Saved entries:

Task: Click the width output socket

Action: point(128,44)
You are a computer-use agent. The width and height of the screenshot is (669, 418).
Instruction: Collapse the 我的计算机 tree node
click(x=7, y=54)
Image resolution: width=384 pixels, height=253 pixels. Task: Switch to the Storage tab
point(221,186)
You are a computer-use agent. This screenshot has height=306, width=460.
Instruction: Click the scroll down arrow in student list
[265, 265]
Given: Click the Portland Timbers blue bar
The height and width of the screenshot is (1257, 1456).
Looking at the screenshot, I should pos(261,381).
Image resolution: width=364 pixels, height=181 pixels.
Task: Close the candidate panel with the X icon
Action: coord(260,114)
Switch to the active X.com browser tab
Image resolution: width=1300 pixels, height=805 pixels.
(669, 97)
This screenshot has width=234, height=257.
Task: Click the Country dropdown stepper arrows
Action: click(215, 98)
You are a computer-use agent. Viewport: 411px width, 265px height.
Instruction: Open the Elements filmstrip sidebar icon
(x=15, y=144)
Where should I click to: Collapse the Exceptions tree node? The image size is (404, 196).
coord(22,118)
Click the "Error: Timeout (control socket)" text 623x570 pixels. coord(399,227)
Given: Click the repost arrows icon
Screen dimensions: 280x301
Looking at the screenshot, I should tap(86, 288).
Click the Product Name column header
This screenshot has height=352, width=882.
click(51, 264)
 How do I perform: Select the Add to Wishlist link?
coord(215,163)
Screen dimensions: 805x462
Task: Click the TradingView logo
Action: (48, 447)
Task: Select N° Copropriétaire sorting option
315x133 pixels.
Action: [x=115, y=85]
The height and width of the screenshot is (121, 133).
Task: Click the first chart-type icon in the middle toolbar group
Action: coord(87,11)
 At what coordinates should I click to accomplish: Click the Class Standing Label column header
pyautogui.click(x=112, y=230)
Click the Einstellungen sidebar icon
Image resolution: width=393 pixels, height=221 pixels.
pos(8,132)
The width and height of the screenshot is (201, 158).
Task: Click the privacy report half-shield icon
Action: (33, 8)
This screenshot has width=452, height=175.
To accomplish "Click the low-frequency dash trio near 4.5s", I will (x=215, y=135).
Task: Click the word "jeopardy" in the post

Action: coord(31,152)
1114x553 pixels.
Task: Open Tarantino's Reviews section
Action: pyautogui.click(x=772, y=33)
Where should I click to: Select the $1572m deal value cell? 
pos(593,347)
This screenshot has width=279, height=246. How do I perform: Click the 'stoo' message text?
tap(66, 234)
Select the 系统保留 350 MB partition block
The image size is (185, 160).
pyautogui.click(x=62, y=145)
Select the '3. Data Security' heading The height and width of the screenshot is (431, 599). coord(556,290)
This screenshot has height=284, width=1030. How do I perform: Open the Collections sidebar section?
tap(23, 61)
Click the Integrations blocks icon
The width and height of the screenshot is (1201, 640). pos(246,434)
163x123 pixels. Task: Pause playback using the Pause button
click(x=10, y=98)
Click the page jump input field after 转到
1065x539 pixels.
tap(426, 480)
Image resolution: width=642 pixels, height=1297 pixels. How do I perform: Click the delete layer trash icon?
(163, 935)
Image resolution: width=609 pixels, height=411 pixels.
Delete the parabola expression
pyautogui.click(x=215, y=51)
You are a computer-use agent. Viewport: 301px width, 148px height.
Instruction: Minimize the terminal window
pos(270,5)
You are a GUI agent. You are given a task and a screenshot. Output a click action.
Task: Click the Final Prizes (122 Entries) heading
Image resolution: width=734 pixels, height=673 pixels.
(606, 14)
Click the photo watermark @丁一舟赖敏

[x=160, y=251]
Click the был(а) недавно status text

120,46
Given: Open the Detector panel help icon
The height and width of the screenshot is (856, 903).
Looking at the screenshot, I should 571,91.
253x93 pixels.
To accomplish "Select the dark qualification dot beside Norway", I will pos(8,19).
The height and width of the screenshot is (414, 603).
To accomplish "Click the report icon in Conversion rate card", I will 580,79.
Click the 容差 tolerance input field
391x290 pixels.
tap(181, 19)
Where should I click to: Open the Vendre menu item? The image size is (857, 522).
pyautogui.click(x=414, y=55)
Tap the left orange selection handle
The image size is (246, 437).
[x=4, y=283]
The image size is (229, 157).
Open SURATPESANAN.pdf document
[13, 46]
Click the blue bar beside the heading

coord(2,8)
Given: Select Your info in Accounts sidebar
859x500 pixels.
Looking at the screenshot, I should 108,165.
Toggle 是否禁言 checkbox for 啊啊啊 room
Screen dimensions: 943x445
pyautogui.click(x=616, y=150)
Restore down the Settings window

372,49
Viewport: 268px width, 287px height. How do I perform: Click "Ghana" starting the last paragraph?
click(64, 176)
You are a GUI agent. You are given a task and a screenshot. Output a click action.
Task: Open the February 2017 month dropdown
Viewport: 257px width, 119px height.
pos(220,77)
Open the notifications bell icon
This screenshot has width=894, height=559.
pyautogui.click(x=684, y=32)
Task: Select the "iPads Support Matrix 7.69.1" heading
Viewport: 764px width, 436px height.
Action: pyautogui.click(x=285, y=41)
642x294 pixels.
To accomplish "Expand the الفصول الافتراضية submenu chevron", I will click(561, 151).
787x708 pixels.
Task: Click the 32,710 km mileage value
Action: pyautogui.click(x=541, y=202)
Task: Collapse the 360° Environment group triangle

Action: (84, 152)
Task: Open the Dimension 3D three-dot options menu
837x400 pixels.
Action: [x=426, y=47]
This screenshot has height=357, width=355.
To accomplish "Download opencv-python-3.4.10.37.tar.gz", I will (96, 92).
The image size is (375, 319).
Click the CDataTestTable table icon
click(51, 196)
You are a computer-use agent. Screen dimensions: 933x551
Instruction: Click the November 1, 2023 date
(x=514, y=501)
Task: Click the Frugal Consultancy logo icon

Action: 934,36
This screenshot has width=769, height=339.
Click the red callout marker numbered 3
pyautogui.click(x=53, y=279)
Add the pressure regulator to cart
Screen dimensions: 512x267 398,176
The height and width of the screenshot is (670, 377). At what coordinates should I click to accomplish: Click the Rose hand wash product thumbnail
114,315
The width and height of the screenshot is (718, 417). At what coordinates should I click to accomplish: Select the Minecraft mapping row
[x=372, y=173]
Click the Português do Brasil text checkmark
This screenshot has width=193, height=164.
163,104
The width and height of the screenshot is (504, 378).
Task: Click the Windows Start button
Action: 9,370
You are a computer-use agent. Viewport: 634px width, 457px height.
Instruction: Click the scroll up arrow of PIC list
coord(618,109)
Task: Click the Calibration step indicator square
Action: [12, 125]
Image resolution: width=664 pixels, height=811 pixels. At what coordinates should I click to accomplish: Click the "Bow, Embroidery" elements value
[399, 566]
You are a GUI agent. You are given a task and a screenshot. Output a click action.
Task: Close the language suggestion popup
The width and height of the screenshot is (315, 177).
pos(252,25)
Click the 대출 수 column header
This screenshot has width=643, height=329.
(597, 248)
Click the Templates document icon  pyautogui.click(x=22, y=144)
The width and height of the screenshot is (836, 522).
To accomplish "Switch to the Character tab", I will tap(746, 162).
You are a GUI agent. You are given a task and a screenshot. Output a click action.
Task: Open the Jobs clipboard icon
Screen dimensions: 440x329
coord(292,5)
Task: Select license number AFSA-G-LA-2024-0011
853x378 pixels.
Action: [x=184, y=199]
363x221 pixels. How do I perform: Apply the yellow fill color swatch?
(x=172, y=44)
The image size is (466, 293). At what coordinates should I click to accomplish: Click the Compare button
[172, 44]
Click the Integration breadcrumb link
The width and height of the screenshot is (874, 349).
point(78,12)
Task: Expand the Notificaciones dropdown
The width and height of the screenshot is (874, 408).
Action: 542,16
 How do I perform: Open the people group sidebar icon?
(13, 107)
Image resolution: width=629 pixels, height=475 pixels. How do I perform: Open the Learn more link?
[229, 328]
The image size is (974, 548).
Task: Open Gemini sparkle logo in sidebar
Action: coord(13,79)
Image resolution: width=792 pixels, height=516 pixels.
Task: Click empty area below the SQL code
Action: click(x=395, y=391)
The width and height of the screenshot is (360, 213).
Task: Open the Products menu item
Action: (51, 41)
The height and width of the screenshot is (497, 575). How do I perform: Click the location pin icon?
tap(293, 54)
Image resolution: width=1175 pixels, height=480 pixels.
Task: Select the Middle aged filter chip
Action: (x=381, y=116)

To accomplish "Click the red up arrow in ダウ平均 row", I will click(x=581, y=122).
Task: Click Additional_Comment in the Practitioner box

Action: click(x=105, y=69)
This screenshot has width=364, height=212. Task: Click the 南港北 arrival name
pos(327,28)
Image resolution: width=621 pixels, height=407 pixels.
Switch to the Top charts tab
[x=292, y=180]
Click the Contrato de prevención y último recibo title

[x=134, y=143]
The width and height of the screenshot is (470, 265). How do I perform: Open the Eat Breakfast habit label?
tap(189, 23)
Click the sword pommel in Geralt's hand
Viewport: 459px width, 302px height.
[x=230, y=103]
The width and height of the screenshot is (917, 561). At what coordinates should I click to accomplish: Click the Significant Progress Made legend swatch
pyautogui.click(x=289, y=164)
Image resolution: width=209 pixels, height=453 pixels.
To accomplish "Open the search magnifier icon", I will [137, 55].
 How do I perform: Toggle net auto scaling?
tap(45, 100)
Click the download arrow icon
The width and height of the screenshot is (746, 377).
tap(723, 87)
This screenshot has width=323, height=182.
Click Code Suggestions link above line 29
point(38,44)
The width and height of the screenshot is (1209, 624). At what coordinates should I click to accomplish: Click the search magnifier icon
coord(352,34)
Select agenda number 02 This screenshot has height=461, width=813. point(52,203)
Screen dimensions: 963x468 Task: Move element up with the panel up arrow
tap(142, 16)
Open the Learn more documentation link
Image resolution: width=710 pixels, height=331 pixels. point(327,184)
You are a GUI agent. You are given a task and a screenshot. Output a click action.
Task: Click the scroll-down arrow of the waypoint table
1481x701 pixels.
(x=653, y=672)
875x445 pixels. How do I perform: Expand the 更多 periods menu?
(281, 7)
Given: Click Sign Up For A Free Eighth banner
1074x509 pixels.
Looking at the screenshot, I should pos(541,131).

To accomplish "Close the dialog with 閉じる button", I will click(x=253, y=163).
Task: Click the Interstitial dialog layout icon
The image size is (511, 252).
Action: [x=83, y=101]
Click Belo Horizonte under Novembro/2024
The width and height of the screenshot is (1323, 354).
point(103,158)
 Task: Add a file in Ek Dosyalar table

Required work. Repeat the lines from the first one in the records through the line containing "Switch to the active X.com browser tab", exactly as written, and nothing else.

Output of the exercise.
Task: Click the width output socket

Action: point(128,44)
You are a computer-use agent. The width and height of the screenshot is (669, 418).
Instruction: Collapse the 我的计算机 tree node
click(x=7, y=54)
Image resolution: width=384 pixels, height=253 pixels. Task: Switch to the Storage tab
point(221,186)
You are a computer-use agent. This screenshot has height=306, width=460.
Instruction: Click the scroll down arrow in student list
[265, 265]
Given: Click the Portland Timbers blue bar
The height and width of the screenshot is (1257, 1456).
Looking at the screenshot, I should pos(261,381).
Image resolution: width=364 pixels, height=181 pixels.
Task: Close the candidate panel with the X icon
Action: coord(260,114)
Switch to the active X.com browser tab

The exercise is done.